(Target position records)
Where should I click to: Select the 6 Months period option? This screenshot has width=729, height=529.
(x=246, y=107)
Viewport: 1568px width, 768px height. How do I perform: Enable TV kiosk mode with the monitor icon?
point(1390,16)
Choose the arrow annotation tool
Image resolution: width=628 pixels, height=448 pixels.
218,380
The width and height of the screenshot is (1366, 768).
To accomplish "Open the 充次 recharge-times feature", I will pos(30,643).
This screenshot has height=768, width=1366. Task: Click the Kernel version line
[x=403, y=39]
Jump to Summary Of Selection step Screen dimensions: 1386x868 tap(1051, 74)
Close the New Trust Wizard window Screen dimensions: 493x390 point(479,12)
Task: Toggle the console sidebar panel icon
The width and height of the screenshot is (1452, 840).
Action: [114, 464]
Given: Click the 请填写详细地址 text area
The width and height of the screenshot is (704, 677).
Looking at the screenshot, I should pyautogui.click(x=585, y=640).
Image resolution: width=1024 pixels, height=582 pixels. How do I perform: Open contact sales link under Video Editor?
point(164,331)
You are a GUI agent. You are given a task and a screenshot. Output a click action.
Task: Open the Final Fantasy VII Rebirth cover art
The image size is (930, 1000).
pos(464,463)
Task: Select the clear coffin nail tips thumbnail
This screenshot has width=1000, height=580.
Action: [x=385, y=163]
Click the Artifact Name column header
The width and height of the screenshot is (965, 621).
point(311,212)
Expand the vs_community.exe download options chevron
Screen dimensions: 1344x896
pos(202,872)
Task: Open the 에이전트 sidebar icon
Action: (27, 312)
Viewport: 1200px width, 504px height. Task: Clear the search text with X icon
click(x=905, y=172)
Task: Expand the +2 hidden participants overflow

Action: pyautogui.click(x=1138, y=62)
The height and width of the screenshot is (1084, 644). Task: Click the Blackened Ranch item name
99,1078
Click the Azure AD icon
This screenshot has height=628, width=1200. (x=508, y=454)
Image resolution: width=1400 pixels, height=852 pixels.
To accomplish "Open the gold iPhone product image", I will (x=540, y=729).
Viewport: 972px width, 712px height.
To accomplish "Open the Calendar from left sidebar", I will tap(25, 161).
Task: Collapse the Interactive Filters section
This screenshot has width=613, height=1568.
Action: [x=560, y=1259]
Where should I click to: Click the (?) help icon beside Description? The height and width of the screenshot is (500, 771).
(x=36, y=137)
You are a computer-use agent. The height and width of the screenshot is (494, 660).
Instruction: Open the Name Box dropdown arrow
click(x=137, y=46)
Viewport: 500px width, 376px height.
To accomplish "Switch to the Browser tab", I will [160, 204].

What you have to do: Copy every one of the records above word for word, without changing any line.

Exercise result:
Where should I click to: Select the 6 Months period option? This screenshot has width=729, height=529.
(x=246, y=107)
Viewport: 1568px width, 768px height. How do I perform: Enable TV kiosk mode with the monitor icon?
point(1390,16)
Choose the arrow annotation tool
Image resolution: width=628 pixels, height=448 pixels.
218,380
The width and height of the screenshot is (1366, 768).
To accomplish "Open the 充次 recharge-times feature", I will pos(30,643).
This screenshot has height=768, width=1366. Task: Click the Kernel version line
[x=403, y=39]
Jump to Summary Of Selection step Screen dimensions: 1386x868 tap(1051, 74)
Close the New Trust Wizard window Screen dimensions: 493x390 point(479,12)
Task: Toggle the console sidebar panel icon
The width and height of the screenshot is (1452, 840).
Action: [114, 464]
Given: Click the 请填写详细地址 text area
The width and height of the screenshot is (704, 677).
Looking at the screenshot, I should pyautogui.click(x=585, y=640).
Image resolution: width=1024 pixels, height=582 pixels. How do I perform: Open contact sales link under Video Editor?
point(164,331)
You are a GUI agent. You are given a task and a screenshot. Output a click action.
Task: Open the Final Fantasy VII Rebirth cover art
The image size is (930, 1000).
pos(464,463)
Task: Select the clear coffin nail tips thumbnail
This screenshot has width=1000, height=580.
Action: [x=385, y=163]
Click the Artifact Name column header
The width and height of the screenshot is (965, 621).
point(311,212)
Expand the vs_community.exe download options chevron
Screen dimensions: 1344x896
pos(202,872)
Task: Open the 에이전트 sidebar icon
Action: (27, 312)
Viewport: 1200px width, 504px height. Task: Clear the search text with X icon
click(x=905, y=172)
Task: Expand the +2 hidden participants overflow

Action: pyautogui.click(x=1138, y=62)
The height and width of the screenshot is (1084, 644). Task: Click the Blackened Ranch item name
99,1078
Click the Azure AD icon
This screenshot has height=628, width=1200. (x=508, y=454)
Image resolution: width=1400 pixels, height=852 pixels.
To accomplish "Open the gold iPhone product image", I will (x=540, y=729).
Viewport: 972px width, 712px height.
To accomplish "Open the Calendar from left sidebar", I will tap(25, 161).
Task: Collapse the Interactive Filters section
This screenshot has width=613, height=1568.
Action: [x=560, y=1259]
Where should I click to: Click the (?) help icon beside Description? The height and width of the screenshot is (500, 771).
(x=36, y=137)
You are a computer-use agent. The height and width of the screenshot is (494, 660).
Instruction: Open the Name Box dropdown arrow
click(x=137, y=46)
Viewport: 500px width, 376px height.
To accomplish "Switch to the Browser tab", I will [160, 204].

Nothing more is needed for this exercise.